Problem: Of the entries below, return only those lines from the line with "Перейти к содержимому (89, 16)" to the line with "Прогнозы на спорт (417, 733)", exactly, both included.

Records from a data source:
——

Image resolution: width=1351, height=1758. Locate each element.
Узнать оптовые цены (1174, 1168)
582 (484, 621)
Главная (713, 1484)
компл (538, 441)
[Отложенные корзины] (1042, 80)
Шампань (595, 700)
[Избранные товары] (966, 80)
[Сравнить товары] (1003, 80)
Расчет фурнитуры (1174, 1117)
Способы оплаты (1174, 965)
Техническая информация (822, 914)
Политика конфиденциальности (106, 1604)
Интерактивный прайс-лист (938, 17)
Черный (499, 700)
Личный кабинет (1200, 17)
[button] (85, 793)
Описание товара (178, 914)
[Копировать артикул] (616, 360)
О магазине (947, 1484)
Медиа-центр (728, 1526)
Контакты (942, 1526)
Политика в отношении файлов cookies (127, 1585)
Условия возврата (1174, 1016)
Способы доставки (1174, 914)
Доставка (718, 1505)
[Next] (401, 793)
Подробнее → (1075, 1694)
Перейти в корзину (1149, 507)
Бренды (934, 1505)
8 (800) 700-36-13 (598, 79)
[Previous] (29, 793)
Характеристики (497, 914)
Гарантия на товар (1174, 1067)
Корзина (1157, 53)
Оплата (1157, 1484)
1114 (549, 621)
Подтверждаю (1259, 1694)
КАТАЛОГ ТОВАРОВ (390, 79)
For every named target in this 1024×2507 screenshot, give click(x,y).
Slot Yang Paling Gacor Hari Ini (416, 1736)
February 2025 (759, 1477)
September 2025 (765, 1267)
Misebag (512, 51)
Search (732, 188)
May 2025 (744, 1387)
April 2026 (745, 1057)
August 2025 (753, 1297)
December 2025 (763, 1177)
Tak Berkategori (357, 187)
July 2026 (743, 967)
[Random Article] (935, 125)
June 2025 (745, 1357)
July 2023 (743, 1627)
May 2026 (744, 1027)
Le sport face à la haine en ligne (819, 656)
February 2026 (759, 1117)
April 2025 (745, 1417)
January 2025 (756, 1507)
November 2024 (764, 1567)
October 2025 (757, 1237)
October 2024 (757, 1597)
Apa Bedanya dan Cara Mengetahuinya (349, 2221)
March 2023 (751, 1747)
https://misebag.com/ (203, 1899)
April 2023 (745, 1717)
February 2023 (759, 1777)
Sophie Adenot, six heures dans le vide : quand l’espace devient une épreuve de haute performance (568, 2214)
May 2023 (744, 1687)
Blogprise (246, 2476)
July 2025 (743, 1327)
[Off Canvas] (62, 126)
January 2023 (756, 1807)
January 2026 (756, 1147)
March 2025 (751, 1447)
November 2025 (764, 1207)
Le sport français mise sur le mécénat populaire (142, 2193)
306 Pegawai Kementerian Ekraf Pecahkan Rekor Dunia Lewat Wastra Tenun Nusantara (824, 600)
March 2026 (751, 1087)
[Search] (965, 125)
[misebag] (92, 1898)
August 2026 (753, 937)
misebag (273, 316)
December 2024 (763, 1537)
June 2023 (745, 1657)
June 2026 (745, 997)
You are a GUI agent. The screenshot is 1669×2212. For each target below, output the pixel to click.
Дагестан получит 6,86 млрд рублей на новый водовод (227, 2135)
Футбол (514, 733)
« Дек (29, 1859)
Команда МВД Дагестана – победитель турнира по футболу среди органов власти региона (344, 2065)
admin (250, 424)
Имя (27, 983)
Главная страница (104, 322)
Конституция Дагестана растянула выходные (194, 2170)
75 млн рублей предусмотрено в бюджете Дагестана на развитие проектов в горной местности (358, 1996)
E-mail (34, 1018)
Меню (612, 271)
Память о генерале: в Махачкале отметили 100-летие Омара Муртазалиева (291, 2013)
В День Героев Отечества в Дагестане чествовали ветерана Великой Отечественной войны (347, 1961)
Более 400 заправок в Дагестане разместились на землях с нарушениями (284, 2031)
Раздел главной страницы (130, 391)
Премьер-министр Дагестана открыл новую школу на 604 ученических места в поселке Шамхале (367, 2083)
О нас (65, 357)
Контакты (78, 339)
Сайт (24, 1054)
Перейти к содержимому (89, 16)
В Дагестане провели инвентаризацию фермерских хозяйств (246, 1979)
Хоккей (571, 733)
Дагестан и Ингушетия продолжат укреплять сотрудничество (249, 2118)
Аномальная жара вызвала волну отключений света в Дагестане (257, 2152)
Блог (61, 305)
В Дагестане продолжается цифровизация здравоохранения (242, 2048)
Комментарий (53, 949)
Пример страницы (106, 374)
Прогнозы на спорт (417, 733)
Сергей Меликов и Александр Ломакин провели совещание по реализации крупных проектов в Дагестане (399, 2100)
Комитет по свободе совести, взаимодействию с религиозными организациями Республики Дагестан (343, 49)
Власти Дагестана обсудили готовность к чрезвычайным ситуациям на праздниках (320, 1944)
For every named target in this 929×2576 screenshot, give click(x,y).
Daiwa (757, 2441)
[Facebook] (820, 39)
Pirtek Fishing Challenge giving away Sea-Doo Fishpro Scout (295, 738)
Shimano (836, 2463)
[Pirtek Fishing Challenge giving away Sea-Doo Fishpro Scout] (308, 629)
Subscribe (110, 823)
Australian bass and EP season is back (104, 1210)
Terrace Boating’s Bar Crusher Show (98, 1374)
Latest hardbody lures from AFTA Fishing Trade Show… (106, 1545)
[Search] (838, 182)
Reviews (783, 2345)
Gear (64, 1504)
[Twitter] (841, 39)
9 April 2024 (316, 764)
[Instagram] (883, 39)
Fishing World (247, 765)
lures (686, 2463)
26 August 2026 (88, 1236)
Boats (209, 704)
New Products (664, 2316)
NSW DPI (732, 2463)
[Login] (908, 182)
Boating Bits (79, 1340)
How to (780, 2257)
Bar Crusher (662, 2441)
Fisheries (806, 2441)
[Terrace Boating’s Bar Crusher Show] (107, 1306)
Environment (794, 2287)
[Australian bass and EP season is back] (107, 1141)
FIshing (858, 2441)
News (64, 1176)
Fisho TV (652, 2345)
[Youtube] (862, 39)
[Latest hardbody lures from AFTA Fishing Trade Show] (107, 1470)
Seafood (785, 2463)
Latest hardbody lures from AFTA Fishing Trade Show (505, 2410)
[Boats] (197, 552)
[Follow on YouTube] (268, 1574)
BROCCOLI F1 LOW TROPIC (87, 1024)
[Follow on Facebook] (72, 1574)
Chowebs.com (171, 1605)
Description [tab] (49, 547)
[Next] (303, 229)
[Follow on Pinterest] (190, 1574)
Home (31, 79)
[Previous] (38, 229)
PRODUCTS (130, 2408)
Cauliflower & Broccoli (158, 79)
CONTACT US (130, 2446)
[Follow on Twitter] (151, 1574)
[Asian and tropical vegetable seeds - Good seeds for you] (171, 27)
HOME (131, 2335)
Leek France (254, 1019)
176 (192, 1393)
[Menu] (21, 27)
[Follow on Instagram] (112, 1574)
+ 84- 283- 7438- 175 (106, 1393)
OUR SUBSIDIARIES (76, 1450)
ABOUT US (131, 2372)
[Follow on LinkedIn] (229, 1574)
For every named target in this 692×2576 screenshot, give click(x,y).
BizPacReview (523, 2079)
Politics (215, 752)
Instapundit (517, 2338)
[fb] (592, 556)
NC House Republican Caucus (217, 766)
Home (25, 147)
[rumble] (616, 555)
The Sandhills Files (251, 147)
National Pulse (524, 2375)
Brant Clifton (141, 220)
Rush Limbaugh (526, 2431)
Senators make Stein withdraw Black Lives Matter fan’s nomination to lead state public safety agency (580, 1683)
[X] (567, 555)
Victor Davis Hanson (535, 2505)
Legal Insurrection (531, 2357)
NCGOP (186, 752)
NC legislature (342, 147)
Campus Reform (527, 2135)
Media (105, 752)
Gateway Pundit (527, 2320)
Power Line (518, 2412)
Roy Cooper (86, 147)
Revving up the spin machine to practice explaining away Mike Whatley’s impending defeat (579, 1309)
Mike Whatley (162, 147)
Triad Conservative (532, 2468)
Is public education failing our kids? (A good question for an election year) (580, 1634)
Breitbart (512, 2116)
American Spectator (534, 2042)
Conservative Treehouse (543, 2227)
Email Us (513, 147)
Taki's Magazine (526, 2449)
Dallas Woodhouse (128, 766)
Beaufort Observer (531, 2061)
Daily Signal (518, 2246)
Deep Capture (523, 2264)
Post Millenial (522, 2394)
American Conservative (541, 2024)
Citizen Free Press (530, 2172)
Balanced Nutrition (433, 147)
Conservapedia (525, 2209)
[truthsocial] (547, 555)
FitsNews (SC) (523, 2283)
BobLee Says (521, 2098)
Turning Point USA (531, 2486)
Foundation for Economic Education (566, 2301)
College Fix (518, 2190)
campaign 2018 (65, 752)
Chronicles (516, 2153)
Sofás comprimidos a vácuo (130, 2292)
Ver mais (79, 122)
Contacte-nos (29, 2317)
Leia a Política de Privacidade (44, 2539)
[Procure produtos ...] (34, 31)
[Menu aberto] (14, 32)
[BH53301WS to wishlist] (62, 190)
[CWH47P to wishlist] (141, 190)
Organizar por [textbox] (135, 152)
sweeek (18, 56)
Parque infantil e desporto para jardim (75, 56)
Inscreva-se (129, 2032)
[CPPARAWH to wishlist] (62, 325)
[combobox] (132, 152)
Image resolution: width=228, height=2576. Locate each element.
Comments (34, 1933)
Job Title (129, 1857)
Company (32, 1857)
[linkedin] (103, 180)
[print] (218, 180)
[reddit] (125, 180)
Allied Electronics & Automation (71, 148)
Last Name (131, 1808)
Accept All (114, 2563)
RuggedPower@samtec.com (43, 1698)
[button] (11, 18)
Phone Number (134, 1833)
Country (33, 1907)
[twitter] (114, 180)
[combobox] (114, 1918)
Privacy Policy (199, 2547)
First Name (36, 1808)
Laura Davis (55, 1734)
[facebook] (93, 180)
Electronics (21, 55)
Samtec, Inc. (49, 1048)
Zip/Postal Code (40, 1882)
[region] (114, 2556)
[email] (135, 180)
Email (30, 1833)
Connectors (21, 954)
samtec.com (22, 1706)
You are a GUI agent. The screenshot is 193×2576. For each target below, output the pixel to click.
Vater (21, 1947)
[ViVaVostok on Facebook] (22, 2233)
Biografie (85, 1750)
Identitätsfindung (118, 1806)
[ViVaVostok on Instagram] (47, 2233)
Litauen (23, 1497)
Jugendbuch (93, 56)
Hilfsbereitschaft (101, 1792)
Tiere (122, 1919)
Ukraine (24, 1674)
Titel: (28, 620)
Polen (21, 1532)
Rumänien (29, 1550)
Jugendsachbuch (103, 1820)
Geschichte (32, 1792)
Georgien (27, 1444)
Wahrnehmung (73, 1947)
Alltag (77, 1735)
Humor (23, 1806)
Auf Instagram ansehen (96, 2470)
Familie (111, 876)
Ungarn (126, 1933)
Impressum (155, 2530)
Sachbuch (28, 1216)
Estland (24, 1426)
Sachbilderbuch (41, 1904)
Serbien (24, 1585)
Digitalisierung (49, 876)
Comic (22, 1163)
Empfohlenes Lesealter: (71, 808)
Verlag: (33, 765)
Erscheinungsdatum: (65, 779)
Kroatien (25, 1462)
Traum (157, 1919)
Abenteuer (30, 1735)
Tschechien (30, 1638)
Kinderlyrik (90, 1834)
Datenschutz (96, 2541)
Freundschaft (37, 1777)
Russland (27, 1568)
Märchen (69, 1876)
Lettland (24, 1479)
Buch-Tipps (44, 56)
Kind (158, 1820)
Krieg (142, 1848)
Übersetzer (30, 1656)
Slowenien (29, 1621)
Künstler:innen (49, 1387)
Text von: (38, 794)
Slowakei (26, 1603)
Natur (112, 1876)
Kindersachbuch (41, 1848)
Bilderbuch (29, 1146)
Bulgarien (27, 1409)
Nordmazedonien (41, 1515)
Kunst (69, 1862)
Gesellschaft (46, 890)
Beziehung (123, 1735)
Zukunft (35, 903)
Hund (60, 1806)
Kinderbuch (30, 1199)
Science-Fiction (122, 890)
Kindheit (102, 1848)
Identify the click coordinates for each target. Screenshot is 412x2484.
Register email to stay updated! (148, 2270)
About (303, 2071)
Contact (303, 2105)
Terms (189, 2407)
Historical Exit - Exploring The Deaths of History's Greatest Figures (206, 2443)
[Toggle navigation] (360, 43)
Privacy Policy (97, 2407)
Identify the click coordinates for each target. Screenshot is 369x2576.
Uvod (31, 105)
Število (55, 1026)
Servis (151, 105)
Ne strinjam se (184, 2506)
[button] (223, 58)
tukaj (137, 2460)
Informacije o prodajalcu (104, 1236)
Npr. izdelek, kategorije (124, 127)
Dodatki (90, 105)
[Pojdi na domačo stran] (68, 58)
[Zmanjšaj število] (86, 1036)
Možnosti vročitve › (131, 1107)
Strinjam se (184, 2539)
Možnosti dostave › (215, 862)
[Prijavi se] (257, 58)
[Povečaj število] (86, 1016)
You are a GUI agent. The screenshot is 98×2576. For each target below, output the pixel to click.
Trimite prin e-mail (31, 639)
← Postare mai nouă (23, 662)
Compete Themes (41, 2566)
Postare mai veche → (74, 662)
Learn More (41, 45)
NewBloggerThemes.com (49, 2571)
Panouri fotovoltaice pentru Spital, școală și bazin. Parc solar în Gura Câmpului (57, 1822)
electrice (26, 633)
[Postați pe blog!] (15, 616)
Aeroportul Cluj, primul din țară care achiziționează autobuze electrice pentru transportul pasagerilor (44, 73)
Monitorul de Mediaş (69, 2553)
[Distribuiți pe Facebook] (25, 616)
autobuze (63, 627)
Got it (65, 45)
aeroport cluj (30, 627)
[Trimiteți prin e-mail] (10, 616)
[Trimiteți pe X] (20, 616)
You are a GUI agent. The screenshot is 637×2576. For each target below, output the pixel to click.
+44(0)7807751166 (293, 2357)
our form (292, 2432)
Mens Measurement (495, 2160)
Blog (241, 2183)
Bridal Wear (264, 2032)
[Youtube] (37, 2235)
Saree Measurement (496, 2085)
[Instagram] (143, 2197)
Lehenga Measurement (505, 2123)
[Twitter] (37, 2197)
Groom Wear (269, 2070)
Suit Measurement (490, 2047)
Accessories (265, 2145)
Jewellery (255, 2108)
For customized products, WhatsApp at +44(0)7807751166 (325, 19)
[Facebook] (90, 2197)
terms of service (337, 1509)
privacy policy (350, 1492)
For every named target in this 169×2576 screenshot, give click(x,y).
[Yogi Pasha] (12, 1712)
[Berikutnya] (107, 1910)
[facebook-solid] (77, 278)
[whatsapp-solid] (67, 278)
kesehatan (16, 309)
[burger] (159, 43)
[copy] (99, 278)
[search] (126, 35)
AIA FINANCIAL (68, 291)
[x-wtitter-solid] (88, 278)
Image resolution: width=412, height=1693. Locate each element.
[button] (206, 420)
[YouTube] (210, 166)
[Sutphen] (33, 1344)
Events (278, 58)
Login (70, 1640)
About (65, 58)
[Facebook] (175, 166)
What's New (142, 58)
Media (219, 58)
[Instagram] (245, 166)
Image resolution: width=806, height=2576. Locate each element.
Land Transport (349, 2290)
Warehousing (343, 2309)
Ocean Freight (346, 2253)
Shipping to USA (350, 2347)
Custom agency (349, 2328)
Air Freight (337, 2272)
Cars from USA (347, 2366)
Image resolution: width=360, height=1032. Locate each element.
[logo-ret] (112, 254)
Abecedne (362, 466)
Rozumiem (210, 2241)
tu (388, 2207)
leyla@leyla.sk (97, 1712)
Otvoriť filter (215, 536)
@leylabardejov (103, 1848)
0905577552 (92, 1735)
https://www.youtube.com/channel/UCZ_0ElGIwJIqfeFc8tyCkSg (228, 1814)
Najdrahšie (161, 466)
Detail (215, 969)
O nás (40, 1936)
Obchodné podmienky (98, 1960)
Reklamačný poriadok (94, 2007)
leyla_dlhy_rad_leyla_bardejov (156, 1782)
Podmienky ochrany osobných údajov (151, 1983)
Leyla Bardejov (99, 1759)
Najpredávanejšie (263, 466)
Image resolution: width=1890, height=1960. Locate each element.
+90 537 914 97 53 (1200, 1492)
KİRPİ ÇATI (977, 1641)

——

Task result:
Перейти к содержимому (89, 16)
В Дагестане провели инвентаризацию фермерских хозяйств (246, 1979)
Хоккей (571, 733)
Дагестан и Ингушетия продолжат укреплять сотрудничество (249, 2118)
Аномальная жара вызвала волну отключений света в Дагестане (257, 2152)
Блог (61, 305)
В Дагестане продолжается цифровизация здравоохранения (242, 2048)
Комментарий (53, 949)
Пример страницы (106, 374)
Прогнозы на спорт (417, 733)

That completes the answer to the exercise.